The Zelda series is not the only one where side characters seem to have a compulsive need to wax verbose about the obvious or the irrelevant. The Metal Gear Solid series is so thick with distractions and lengthy blather on the part of secondary and even tertiary characters that I often forget that I am playing an action game. The player cannot simply turn off their radio to ignore these chatterboxes; they make a special point of noting that the communication system in the game is wired directly to the avatar’s jaw bone. Like Zelda, I have a soft spot in my heart for the Metal Gear series, and I genuinely appreciate any game that makes an effort at adding some dialogue and plot into the mix, but when game play stops entirely to deliver dozens of communicator chats it becomes a burden rather than an enhancement.

In Okami, Capcom’s 2006 release where your avatar is a god-wolf named Amaterasu, you are accompanied by Issun, a tiny artist/sprite/insect. Issun is so tiny that he can hide on your person at all times, like a flea in Amaterasu’s divine fur, but not so tiny that he can be ignored. The otherwise beautiful game is punctuated by commentary from this miniscule vermin whose contributions to the title are limited to ham-fisted comic relief and constant re-iteration of what other characters have already said once before.

All of these side “helper” characters follow a standard formula.

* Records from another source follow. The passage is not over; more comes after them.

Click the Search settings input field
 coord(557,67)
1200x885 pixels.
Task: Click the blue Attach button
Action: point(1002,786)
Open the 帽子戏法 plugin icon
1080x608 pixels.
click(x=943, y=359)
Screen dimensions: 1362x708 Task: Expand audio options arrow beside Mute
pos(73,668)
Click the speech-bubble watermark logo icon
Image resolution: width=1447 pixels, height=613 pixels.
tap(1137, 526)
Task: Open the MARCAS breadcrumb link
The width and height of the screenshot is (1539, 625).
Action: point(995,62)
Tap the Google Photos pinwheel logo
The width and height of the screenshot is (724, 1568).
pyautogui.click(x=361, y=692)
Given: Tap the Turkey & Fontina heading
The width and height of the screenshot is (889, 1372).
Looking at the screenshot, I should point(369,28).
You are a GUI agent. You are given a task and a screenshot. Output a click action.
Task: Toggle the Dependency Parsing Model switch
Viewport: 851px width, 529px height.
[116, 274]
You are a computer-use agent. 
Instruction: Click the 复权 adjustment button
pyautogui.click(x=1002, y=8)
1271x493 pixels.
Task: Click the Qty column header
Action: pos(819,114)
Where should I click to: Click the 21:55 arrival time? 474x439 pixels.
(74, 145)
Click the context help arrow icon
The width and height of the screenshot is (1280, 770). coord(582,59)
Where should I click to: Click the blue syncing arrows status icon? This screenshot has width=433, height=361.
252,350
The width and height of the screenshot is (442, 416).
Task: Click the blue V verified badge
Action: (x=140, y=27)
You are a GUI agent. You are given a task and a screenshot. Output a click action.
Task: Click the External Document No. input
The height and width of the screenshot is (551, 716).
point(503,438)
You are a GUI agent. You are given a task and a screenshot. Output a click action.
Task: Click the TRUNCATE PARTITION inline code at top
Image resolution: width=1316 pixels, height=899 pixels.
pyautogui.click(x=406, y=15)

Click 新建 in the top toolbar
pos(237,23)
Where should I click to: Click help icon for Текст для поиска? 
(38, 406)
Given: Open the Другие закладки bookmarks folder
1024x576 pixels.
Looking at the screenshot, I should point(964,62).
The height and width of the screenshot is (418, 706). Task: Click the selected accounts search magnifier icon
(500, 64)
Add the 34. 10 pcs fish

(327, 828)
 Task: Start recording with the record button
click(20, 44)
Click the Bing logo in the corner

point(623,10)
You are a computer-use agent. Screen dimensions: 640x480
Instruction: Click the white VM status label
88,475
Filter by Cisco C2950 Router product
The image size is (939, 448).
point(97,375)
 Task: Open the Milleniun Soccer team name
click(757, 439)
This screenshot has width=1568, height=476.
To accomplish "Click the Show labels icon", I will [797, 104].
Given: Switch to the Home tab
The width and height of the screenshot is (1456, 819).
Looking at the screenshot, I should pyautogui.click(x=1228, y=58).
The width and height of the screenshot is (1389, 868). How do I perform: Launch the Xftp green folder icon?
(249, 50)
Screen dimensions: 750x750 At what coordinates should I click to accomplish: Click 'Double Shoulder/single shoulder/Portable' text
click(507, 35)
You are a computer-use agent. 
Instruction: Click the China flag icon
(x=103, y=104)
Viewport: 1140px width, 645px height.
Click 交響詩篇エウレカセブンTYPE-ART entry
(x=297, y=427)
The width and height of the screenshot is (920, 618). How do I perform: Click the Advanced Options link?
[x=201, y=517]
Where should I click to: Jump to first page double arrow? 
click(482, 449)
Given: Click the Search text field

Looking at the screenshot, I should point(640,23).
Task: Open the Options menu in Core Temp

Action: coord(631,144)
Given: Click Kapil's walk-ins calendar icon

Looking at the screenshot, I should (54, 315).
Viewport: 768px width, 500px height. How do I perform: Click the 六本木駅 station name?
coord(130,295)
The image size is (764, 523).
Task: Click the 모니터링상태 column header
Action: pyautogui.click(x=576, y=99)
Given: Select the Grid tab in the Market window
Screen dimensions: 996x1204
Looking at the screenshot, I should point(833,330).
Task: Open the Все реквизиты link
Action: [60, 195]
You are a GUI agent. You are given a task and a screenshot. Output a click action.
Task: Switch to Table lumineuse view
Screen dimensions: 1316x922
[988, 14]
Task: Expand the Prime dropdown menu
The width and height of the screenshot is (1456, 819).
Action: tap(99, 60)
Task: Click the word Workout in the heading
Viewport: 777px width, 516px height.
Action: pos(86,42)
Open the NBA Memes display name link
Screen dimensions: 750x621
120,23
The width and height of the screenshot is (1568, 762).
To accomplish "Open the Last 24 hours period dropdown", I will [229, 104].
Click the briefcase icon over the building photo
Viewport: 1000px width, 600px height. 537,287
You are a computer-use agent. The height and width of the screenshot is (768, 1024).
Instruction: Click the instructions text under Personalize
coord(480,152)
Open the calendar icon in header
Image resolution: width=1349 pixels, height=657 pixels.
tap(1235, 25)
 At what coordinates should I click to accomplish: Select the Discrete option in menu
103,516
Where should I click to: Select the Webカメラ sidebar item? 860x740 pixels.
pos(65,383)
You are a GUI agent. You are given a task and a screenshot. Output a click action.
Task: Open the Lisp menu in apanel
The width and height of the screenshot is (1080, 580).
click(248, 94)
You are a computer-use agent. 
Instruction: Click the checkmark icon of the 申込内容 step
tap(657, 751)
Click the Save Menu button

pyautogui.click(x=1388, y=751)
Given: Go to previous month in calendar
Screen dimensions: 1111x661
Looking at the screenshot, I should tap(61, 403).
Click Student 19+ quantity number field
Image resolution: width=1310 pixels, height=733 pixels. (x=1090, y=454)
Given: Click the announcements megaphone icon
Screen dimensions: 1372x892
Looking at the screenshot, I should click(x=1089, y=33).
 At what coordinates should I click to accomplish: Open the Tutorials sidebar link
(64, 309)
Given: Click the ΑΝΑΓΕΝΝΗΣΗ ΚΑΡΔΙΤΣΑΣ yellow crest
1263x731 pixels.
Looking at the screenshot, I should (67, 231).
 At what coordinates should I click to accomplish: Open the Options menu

They are difficult to ignore and are a constant auditory distraction. They are either extremely small or incorporeal so that they cannot be thrown away, turned off, or destroyed. Without treatment I fear that these characters will find their way into other decent games like an infestation of talking pubic crabs.

I think I know why they may have originally been put into games. Developers grew so weary of people not being able to figure out and complete their games that they felt the need to over-compensate. They dropped these pint-sized nannies into the mix to spoon feed the gaming experience to us, not because we need it, not because it improves the games, but because they underestimate our ability to reason our way through their worlds. It’s a lazy, stop gap solution, and it has got to end.

Developers take note. Being interrupted every few seconds by an obnoxious talking flea, fairy, ghost, demon, air traffic controller, or whatever is not a fun time for us. It breaks the pacing of a game and reduces otherwise playable titles into exercises in madness. Part of the fun of being immersed in an interactive world is finding out what we are supposed to do by trial and error rather than having it constantly dripped on us like water torture. At least provide us the option of turning these annoying little helpers off.